Clean Energy Standards
A program to foster innovation and job creation, improve
energy security, and cut pollution in the electricity sector
Clean Energy Standard Overview
A Clean Energy Standard (CES) is a flexible mechanism to ensure utilities meet an increasing percentage of their electricity sales using clean sources. These sources may include renewable, nuclear, natural gas, and coal with carbon capture and sequestration (CCS). Some versions may include other sources and some allow energy efficiency to count towards a portion of the requirement. A CES is similar to a renewable electricity standard (RES), which requires a certain percentage of generation to be from renewable sources. It may also be similar to an Energy Efficiency Resource Standard (EERS), which requires that a percentage of projected use be mitigated with energy efficiency programs. EERS and RES programs are tested policy measures that have successfully reduced energy use and increased renewable power generation in many states. A nation-wide CES could foster high-technology innovation while reducing air pollution and global warming.
States With EERS and RES Programs
EERS states include those whose RES regulations allow efficiency in some manner. Washington State requires “all cost-effective conservation.” Those with voluntary EERS or RES programs are not included.*
In January 2011, the Obama Administration proposed a Federal clean energy standard as part of a broad program of energy innovation and job creation. The Administration proposal would double the amount of clean energy in domestic generation. According to the Obama Administration, 40 percent of domestic electricity presently comes from sources it categorizes as clean energy, so under this proposal energy from renewables, nuclear, natural gas, and coal with CCS would represent 80 percent of domestic electricity supplies by 2035. Natural gas and coal with CCS would earn a reduced credit amount as compared to renewable and nuclear power. While it is not yet clear what role energy efficiency would directly play for utilities to meet CES requirements, inclusion of energy efficiency could keep costs down while furthering the goals of the program.
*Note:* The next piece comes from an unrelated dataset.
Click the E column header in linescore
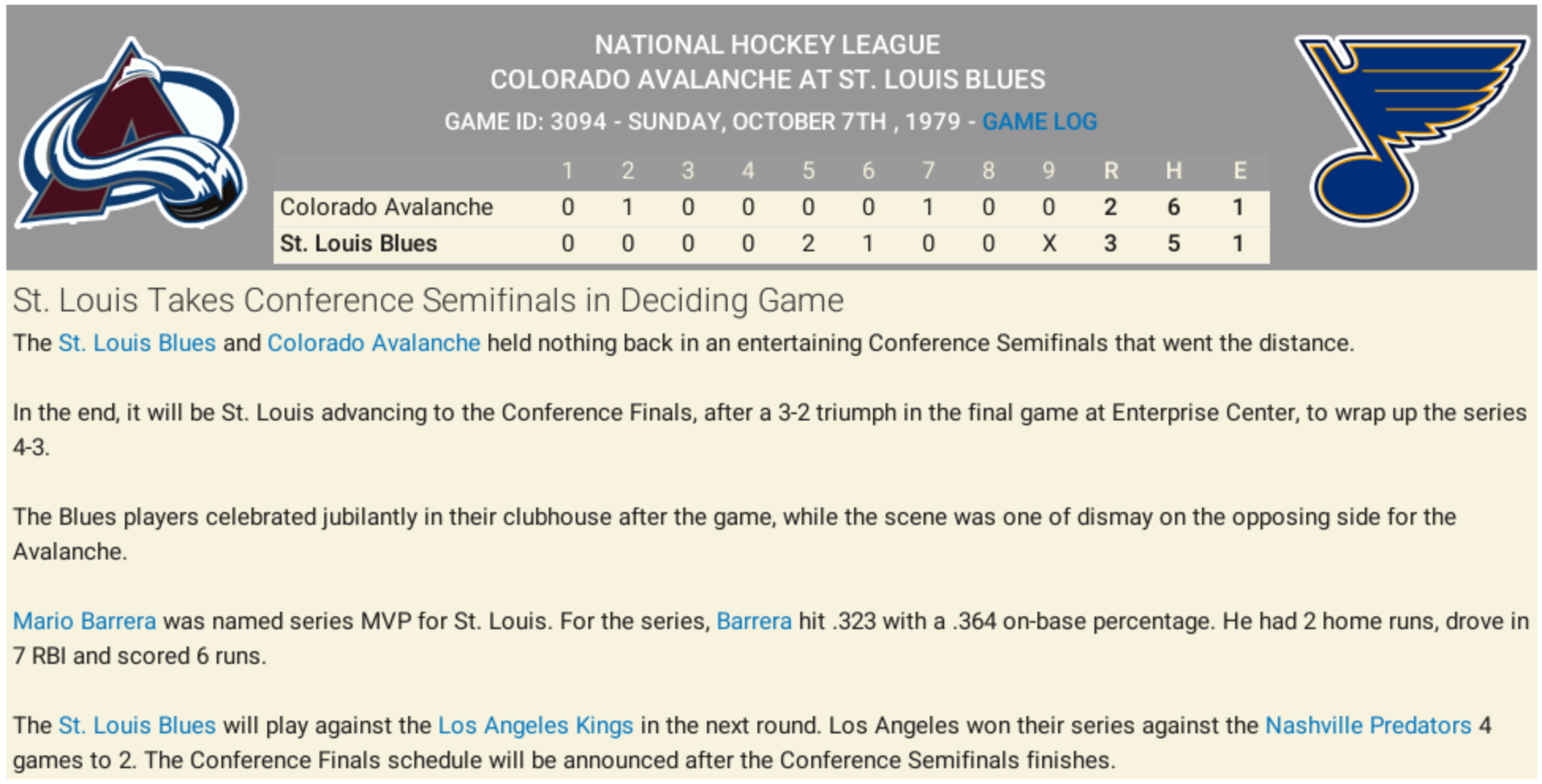The width and height of the screenshot is (1542, 784). tap(1239, 171)
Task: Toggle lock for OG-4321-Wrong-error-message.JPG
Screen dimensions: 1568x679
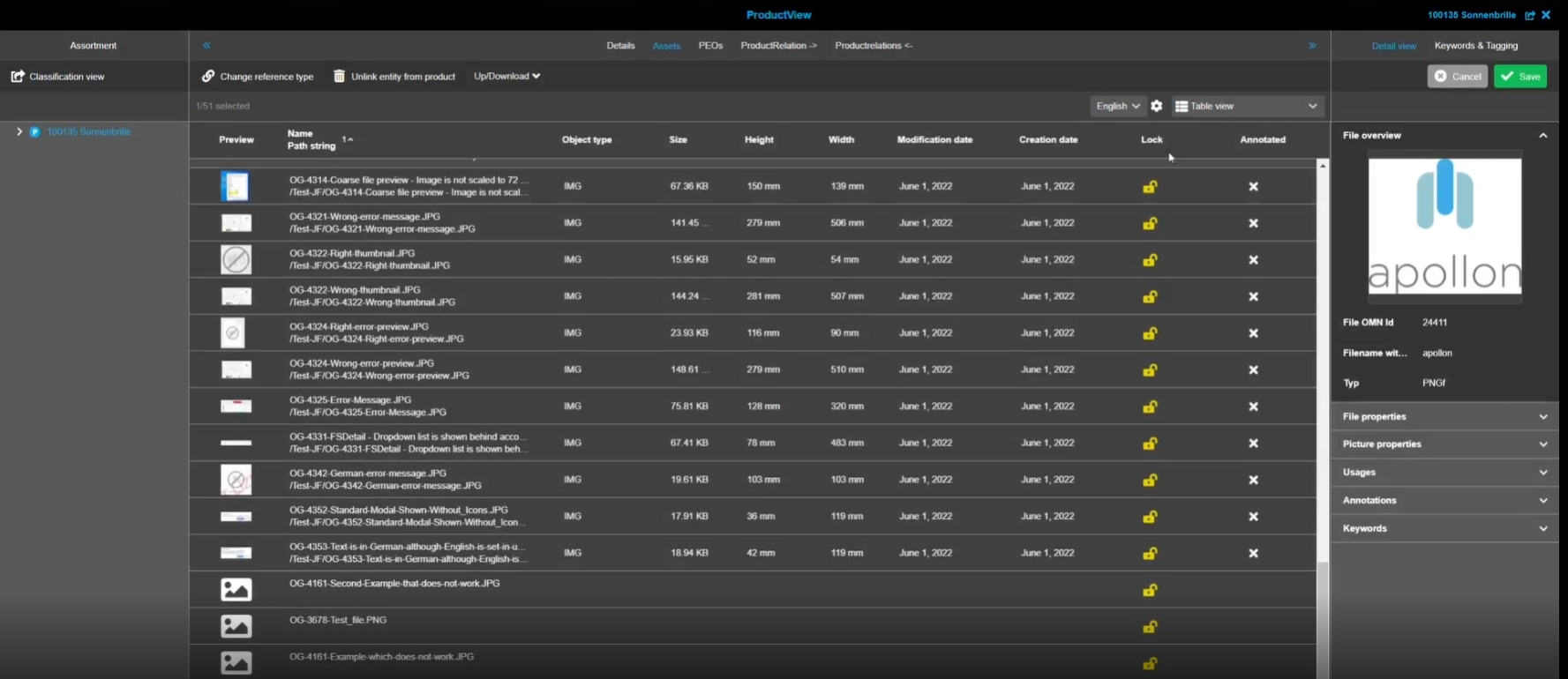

The Administration proposes supporting the goals of the CES through complementary programs such as increased clean energy research and development through the Advanced Research Projects Agency—Energy (ARPA-E) and Energy Innovation Hubs, among other efficiency and renewable programs.
In order to mitigate any effects on consumer electricity bills, the CES would be coupled with other programs to encourage energy efficiency, including stronger appliance efficiency standards, tax credits for energy efficiency upgrades, and passage of the Home Star program for energy efficiency rebates and financing. Support for manufacturers’ energy efficiency could also be supported.
Clean energy targets proposed in the Clean Energy Act of 2009
Minimum annual percentage, new clean energy
2012 through 2014
2015 through 2019
2020 through 2024
2025 through 2029
2030 through 2034
2035 through 2039
2040 through 2044
2045 through 2049
In the 111th Congress, a draft bill from Senator Lindsey Graham (R-S.C.), the Clean Energy Act of 2009, would have created a Federal clean energy standard for renewables, advanced coal with CCS, nuclear, and certain other sources. It could allow up to 25% of the requirement to be met with energy efficiency programs operated by a utility or by improving the efficiency of generation facilities. Credit would also be offered for the retirement of older coal-powered generators. A program of credit trading would allow those exceeding compliance levels to sell credits to those falling short of the requirements or for whom such requirements were cost prohibitive. Senator Lugar’s (R-Ind.) Practical Energy and Climate Plan of 2010 (S. 3464 in the 111th Congress) included a Diverse Energy Standard structured much like Graham’s proposal.
Efficiency Within a CES
The Graham and Lugar bills offered an example of how energy efficiency could be incorporated into a clean energy standard, viz. a portion of the annual percentage could be met with energy efficiency, subject to certain conditions. Including energy efficiency directly in this manner would ensure that cost-effective energy efficiency would be encouraged. Since energy efficiency tends to offer lower per-kilowatt-hour costs than many generation-side resources, this could reduce the cost of the program to consumers.
However, even without such a direct inclusion, a CES could provide an indirect driver for efficiency. A reduction in demand resulting from energy efficiency measures would reduce the absolute quantity of electricity that would need to be sourced from new qualifying generation. Alternately, it could allow for the retirement of non-clean energy sources. This later option could provide additional benefit in programs structured like Senator Graham’s proposal, which offered credit for the retirement of inefficient older coal generation facilities.